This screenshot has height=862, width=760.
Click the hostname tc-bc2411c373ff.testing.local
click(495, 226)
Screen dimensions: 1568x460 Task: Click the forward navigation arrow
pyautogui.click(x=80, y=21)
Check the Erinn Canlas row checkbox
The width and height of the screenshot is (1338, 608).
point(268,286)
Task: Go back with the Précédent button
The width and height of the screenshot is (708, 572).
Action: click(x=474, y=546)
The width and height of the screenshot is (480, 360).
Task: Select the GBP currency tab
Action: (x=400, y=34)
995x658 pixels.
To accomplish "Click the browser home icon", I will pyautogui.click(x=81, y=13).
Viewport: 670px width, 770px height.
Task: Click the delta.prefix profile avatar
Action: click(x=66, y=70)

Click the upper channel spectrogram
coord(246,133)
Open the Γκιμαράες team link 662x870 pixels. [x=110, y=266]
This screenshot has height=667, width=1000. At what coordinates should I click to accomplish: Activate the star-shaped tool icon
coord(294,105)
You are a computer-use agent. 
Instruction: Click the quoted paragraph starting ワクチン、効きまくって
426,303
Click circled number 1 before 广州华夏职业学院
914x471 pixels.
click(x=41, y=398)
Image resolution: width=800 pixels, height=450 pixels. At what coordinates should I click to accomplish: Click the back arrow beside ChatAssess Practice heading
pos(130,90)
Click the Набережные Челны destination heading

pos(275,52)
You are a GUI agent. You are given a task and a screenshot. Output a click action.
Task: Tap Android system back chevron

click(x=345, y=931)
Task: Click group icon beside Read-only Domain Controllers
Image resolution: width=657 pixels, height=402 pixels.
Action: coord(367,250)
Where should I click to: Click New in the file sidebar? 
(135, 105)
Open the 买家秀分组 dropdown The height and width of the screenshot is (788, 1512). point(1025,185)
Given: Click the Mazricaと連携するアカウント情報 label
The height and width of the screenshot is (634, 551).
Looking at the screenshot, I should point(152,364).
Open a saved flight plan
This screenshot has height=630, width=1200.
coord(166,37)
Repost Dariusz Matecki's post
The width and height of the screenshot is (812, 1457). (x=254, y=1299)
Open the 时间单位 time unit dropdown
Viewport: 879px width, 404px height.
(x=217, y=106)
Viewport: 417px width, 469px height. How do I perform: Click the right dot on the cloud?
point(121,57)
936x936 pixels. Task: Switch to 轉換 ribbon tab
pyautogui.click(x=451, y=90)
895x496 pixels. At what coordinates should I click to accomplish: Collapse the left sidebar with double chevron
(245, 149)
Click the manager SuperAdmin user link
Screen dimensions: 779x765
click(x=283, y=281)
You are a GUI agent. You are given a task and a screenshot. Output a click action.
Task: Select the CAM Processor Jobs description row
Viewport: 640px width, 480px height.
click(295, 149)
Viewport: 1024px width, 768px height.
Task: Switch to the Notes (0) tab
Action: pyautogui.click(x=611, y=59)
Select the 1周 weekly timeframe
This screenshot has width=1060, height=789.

### TASK DIRECTIONS
Look above for the line containing "Image resolution: width=657" and the line containing "Given: Click the Mazricaと連携するアカウント情報 label". Transcribe both, with the lines between them, exactly.

### WRITTEN RESPONSE
Image resolution: width=657 pixels, height=402 pixels.
Action: coord(367,250)
Where should I click to: Click New in the file sidebar? 
(135, 105)
Open the 买家秀分组 dropdown The height and width of the screenshot is (788, 1512). point(1025,185)
Given: Click the Mazricaと連携するアカウント情報 label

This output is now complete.